On 7 April, the first case of COVID-19 was reported in the unrecognized Republic of Artsakh. The person had returned from Armenia to Mirik village of the Kashatagh Province, 39 km from Berdzor and 89 km from Stepanakert and was taken by ambulance to the Kashatagh medical center on the morning of 2 April. All 17 people who had been in contact with this person, none of whom had symptoms, had self-isolated in advance for safety reasons.

=== May 2020 ===
On 4 May, the national stay-at-home order was partially lifted and non-essential businesses were allowed to reopen, provided that the businesses require customers wear masks and limit the number of customers inside stores and restaurants.

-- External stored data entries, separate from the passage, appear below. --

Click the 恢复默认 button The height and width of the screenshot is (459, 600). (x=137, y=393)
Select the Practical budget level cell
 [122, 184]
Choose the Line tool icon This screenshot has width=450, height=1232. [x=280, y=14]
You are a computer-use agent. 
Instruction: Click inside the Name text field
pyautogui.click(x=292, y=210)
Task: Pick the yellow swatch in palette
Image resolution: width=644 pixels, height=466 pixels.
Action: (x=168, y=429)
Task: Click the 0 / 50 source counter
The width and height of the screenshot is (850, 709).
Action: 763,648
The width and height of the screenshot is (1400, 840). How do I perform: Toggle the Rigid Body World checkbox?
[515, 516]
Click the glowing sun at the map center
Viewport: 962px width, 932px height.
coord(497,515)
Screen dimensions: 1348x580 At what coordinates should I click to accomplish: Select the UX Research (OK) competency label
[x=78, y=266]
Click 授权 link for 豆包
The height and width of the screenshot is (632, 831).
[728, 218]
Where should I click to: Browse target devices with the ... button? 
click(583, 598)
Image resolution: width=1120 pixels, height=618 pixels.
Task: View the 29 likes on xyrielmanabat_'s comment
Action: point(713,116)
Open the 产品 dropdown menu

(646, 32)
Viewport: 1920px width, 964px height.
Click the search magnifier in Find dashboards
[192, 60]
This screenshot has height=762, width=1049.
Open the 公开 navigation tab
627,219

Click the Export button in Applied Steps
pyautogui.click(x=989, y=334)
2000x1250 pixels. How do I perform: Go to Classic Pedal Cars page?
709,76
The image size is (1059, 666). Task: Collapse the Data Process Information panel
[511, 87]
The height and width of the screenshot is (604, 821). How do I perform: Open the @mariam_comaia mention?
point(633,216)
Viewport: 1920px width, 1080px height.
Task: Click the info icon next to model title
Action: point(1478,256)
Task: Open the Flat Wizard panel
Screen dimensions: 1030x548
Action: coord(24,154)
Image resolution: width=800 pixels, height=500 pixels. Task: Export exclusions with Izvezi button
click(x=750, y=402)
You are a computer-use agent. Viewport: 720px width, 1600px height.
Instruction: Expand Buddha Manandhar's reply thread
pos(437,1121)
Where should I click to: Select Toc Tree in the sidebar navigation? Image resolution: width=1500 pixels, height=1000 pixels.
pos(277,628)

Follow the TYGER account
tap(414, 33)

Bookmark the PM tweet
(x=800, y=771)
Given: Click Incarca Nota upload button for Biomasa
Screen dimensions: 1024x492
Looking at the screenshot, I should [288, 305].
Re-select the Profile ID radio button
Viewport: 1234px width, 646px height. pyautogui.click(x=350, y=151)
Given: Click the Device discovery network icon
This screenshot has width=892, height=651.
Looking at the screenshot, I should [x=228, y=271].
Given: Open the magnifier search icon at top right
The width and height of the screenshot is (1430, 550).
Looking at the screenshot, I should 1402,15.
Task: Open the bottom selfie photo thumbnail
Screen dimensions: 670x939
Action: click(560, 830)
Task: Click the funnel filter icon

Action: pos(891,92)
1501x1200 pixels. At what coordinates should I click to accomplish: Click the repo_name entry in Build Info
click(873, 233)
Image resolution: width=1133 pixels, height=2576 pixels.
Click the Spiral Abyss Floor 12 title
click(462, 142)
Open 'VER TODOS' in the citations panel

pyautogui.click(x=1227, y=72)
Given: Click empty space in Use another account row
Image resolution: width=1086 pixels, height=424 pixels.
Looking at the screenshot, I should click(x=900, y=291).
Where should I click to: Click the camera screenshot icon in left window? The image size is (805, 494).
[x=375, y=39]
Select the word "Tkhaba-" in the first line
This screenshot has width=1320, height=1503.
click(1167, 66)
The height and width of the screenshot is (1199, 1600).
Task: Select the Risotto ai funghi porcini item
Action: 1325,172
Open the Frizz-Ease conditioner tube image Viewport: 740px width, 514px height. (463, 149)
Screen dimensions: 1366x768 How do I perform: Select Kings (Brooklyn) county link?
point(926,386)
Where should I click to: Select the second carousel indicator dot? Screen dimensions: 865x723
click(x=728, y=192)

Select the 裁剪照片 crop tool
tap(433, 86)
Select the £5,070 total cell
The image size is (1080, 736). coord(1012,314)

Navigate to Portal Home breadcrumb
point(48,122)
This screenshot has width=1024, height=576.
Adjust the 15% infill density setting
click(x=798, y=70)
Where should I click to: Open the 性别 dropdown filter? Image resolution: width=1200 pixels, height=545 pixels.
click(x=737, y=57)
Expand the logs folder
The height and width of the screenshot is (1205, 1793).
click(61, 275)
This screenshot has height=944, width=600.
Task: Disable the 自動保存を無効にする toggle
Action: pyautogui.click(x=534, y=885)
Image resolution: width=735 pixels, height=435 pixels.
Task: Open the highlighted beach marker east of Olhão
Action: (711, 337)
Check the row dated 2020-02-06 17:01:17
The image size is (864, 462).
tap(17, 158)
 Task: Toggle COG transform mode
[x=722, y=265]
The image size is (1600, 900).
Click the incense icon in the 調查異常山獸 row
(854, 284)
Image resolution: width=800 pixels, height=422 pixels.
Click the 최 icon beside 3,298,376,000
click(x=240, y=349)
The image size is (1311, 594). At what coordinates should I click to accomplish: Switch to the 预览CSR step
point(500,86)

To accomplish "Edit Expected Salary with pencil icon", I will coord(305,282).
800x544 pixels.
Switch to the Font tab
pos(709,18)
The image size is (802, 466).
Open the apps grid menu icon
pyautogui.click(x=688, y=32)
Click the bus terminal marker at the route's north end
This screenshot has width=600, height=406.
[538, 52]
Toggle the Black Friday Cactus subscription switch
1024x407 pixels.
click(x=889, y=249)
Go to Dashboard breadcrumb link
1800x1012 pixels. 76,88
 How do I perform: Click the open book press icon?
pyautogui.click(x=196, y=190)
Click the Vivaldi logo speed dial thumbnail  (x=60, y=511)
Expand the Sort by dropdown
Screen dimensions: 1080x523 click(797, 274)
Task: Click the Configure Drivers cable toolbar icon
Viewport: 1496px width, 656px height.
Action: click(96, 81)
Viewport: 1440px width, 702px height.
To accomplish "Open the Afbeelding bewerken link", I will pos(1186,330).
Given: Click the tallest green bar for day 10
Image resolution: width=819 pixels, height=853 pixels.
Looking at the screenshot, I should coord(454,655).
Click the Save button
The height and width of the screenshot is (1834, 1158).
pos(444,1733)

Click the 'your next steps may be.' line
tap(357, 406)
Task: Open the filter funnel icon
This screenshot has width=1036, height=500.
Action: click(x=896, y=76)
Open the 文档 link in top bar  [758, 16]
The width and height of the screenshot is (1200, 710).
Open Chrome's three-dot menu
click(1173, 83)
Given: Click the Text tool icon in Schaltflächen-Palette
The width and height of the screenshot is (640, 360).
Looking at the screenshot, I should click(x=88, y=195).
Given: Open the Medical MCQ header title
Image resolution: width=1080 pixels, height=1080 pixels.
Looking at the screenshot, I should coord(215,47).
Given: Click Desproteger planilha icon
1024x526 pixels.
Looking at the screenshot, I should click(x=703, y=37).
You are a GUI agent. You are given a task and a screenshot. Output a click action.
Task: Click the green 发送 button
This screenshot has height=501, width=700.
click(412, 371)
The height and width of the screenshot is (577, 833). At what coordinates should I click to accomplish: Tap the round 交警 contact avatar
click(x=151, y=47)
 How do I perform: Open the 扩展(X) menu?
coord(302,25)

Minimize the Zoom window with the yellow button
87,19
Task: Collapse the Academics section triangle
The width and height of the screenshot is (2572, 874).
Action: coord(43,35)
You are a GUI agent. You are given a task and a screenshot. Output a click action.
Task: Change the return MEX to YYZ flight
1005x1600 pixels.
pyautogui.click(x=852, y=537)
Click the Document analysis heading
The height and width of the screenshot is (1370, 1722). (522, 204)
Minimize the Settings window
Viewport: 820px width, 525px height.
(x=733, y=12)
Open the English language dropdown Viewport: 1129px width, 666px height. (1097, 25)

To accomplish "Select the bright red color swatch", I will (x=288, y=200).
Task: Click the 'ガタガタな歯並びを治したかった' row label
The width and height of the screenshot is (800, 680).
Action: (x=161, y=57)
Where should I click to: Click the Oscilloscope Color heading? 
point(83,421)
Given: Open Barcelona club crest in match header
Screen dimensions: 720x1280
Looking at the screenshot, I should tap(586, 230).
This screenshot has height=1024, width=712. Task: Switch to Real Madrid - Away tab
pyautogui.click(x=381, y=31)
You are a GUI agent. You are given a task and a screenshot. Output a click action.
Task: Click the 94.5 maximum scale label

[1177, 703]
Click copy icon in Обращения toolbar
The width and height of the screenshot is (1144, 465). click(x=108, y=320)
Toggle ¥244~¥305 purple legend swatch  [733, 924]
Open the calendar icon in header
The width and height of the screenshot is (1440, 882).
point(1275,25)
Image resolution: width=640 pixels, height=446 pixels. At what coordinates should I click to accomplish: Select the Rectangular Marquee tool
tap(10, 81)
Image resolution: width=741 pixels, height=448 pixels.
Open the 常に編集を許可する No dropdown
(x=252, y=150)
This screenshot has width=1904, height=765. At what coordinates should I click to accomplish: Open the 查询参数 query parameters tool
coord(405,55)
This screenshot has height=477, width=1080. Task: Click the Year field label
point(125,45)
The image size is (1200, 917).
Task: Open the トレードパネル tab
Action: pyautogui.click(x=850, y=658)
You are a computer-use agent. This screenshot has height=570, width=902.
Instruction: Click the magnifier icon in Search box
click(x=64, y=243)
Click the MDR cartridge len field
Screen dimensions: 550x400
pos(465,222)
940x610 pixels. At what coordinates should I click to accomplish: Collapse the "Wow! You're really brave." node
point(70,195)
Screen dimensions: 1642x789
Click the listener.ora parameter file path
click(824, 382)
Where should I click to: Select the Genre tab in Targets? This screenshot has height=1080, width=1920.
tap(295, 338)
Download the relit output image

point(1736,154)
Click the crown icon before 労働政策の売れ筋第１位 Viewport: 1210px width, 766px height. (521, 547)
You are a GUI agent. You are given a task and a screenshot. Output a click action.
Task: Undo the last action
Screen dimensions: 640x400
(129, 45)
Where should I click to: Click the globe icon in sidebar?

On 14 May, the country's state of emergency was extended until 13 June. However, preschools, shopping centres, and gyms reopened and public transport resumed starting from 18 May.

=== June 2020 ===
On 1 June, Prime Minister Nikol Pashinyan announced that he had tested positive for COVID-19.

===July to December 2020===
Model-based simulations suggest that the 95% confidence interval for the time-varying reproduction number R_{ t} was lower than 1.0 in July and August, above 1.0 in September and October, and around 1.0 in November. In September, the Armenian Government decided to impose a covid related quarantine, which is still in place.

=== July 2021 ===
In July 2021, the Armenian Health Minister Anahit Avanesian announced Armenia would be able to purchase 300'000 doses of the Novavax and 50'000 doses of the Janssen vaccine. Armenia used to provide vaccines to the people for free, Armenians and non Armenians alike. This encouraged many Iranians to cross to Armenia to get vaccinated, following which Armenia imposed restrictions on vaccines for non-residents.

== Aid ==

===International aid===
The countries and international organizations that have sent aid and funds to the Government of Armenia, to help fight the pandemic, includes:
- Canada: Canada provided Armenia with a $260,000 funding package to assist with COVID-19.
- China: On 8 April 2020, a batch of humanitarian aid including disposable surgical masks, protection suits, and ventilators from China arrived in Armenia.
- European Union: The EU has provided 92 million euros in aid to Armenia. In addition, the EU has supplied Armenia with 6,000 gloves, 2,300 medical masks, and provided over 3000 vulnerable citizens with care packages.
- Russia: In April 2020, the Russian military sent a team of medics and special equipment to Armenia to help authorities detect and prevent coronavirus cases among Armenian and Russian military personnel serving in the country. The equipment included a coronavirus testing lab and a sample collection system.
- Serbia: On 18 and 19 June, Serbia sent two planes with medical aid to Armenia, containing 10 artificial respiration devices, 10 monitors monitoring the patient's condition, 500,000 surgical masks, 100,000 breathing masks, 25,000 protective glasses, 25,000 medical protective clothing and other necessary items.
- United States: The United States has provided 2.7 million dollars to help strengthen laboratory capacity, improve management of severe cases, and support community level preparedness planning in Armenia. The US has also provided 1.2 million dollars to address the economic impacts of COVID-19, 1.8 million dollars for community-based social work, and an additional $200,000 to civil society and independent media organizations.